I didn’t have time to pat myself on the back before she interjected that my whole sentence was troublesome.
She told me it made me racist because it means I don’t see the problem.
The unconscious bias is hard to shed overnight, despite me having best friends and former partners who are black.
But you’d hope this next generation would be smarter and sassier than a dinosaur like me.
There are times one has to be grateful for social media hopefully shaming racists (drunk or otherwise) like never before.
But who will take them aside and explain their ignorance and vile behaviour? I’m happy to send my young daughter.
Don't aim for crappy to be happy
SCIENTISTS at University College London say they’ve found the answer to happiness.
Apparently, the secret is to lower your expectations.
They got 18,000 people to take part in a game on an app and noted the risks players took and assessed their expectations and happiness levels.
What they discovered – no s***, Sherlock – is that if you lower your expectations you’re more likely to be in for a positive surprise.
Well, excuse me.
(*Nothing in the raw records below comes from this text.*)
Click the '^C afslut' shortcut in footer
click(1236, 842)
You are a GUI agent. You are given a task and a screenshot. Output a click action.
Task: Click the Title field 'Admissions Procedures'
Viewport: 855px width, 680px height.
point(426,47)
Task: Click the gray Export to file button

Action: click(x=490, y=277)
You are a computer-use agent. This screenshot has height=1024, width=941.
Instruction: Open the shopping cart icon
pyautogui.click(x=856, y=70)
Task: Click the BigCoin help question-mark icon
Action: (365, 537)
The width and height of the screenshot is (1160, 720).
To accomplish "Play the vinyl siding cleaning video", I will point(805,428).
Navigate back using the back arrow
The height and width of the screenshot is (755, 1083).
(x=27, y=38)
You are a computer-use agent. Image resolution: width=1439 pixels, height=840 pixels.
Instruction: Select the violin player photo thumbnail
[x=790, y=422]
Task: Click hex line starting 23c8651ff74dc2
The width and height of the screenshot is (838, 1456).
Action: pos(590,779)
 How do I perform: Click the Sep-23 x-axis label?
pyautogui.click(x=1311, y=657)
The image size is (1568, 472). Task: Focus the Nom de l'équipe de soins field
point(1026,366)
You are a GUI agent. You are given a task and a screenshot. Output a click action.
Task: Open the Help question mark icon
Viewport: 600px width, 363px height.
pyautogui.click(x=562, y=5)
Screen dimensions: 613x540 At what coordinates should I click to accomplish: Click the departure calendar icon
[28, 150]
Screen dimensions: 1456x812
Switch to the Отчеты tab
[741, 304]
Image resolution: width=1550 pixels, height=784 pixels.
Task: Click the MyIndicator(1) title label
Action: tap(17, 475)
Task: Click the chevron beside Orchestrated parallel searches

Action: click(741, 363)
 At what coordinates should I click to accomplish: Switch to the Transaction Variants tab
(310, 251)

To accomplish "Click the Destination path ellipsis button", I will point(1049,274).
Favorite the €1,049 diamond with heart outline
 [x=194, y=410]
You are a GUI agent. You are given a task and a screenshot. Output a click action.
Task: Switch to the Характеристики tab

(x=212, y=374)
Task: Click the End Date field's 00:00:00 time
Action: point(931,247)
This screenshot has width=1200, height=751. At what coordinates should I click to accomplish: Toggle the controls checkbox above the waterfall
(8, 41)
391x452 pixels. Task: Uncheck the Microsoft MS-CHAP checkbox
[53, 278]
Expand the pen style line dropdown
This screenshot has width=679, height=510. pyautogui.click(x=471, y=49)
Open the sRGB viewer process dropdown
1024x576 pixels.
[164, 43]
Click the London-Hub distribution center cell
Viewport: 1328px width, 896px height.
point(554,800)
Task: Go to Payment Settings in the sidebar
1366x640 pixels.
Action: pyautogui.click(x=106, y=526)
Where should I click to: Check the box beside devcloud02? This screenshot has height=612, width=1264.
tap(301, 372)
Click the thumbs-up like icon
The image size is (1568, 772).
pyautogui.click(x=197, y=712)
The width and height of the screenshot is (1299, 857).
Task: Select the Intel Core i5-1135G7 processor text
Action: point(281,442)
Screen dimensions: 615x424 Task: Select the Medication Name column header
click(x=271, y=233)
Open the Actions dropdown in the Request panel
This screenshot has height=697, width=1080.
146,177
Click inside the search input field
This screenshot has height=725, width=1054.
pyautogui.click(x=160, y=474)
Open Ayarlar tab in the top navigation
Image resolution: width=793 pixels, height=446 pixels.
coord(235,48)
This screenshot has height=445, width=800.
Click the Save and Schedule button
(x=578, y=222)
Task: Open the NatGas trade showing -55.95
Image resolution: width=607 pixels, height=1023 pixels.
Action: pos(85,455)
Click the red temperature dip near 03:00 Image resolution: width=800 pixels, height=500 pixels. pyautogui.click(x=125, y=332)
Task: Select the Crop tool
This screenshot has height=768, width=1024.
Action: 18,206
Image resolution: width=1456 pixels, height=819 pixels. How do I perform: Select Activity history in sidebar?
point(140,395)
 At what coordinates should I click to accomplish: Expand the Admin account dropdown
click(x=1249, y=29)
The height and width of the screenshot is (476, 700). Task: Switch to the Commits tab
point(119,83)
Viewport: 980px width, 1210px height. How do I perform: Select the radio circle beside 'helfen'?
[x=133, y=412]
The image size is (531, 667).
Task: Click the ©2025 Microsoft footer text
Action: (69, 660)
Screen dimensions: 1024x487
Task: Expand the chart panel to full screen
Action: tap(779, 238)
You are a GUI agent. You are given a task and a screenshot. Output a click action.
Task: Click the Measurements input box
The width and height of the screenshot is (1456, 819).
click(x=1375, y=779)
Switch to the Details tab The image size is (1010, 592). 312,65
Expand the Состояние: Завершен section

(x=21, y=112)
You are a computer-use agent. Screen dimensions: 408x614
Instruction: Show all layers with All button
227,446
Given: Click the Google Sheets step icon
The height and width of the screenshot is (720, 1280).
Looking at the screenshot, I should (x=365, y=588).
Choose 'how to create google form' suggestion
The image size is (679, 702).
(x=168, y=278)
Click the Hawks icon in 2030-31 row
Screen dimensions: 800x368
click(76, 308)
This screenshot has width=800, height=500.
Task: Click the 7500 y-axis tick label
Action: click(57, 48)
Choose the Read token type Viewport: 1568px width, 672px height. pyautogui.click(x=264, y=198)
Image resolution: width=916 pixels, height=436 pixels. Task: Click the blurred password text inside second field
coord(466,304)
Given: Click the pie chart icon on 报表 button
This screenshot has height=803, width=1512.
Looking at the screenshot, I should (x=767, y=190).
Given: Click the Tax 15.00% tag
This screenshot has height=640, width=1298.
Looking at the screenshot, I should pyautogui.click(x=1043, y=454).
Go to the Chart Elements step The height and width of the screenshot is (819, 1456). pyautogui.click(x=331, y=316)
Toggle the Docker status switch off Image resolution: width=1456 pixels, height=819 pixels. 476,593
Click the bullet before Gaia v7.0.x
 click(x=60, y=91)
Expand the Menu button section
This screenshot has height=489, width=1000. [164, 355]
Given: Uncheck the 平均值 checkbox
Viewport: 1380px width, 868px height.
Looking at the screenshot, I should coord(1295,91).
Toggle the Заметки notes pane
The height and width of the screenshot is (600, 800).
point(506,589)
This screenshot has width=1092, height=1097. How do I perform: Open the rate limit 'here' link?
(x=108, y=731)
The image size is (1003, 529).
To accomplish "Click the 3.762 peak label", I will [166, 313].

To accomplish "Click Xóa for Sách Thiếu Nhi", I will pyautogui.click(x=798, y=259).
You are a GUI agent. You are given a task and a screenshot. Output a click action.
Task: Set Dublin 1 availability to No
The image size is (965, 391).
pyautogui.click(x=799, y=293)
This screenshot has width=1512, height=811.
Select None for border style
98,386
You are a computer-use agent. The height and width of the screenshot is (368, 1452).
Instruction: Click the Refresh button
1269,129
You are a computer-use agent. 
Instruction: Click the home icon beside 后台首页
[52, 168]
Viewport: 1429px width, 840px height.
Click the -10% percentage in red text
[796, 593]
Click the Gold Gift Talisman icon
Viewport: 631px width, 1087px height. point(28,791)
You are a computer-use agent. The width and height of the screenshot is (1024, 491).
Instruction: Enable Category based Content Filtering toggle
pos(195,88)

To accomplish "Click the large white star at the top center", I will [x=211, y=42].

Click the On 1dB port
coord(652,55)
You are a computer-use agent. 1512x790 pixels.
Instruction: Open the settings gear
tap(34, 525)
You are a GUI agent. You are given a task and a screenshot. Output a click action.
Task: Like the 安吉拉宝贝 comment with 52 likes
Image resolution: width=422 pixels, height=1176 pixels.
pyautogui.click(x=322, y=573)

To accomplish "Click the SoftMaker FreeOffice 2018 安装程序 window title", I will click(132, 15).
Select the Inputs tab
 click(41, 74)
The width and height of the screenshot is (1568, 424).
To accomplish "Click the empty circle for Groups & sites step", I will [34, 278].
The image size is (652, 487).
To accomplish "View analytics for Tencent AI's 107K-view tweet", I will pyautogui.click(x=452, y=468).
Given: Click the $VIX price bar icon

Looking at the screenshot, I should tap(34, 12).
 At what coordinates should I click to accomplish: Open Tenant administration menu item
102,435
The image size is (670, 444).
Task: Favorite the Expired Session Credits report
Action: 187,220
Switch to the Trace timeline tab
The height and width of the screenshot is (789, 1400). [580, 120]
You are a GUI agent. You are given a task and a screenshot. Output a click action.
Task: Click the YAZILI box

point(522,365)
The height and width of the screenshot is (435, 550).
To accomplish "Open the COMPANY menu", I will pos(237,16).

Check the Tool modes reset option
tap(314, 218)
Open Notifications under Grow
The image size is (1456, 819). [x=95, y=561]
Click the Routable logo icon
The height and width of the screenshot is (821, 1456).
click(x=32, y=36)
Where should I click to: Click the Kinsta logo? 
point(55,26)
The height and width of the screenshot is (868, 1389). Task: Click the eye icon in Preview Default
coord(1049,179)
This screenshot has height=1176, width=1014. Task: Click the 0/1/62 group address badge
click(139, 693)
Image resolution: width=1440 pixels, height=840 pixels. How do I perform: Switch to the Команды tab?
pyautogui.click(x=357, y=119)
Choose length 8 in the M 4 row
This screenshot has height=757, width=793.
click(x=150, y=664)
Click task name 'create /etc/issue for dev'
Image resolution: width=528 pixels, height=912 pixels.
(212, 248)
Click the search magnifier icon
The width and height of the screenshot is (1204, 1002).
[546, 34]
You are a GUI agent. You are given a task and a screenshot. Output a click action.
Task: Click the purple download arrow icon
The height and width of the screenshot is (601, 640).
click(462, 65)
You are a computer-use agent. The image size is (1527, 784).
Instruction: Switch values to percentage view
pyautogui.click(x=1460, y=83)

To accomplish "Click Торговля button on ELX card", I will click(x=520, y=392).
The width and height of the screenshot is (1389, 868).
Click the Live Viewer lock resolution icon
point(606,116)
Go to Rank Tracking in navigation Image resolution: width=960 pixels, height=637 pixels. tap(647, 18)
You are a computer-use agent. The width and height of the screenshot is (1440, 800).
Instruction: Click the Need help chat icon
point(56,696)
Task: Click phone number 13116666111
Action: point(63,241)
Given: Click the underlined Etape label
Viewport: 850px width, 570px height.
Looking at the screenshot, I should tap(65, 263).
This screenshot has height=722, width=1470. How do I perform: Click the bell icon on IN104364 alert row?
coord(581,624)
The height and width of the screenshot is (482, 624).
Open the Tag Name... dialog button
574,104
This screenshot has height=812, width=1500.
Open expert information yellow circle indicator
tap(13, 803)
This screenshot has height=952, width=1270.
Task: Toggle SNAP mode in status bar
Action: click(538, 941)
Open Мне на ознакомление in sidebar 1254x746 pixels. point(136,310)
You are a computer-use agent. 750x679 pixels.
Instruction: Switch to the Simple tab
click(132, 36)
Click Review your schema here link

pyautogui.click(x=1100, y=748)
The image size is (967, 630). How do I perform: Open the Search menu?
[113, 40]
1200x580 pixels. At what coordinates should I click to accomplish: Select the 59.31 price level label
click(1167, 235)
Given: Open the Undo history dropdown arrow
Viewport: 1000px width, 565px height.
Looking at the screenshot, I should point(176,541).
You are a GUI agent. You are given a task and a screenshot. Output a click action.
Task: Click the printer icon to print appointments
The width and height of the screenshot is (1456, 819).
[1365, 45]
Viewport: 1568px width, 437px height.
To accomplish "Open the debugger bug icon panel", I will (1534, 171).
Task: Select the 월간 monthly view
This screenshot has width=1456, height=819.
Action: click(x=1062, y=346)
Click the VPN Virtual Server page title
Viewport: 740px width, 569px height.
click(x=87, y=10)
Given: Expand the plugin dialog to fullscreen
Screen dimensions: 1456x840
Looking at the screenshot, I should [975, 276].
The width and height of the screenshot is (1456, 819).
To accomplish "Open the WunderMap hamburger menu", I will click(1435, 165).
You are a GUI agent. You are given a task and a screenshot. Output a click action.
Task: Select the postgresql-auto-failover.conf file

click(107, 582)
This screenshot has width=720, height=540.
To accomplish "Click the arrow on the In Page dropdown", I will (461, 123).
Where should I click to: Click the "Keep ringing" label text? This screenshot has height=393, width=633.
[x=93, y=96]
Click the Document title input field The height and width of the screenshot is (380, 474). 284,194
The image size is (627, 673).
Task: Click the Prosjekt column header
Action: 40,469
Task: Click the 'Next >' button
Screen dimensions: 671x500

That’s how I’ve lived and spent my entire life, lowering my outlook and possibilities.
Telling myself, pinches thumb and forefinger together, that THIS is all I want.
I don’t need big or fancy or amazing. Just THIS little amount of whatever, to make me happy. And it’s exhausting. And painfully unrewarding.
Because no matter how low my expectations are, the reality always falls well short. I still don’t think I’ve found happiness.
And time is running out. What do scientists know anyway? What have they ever done for us?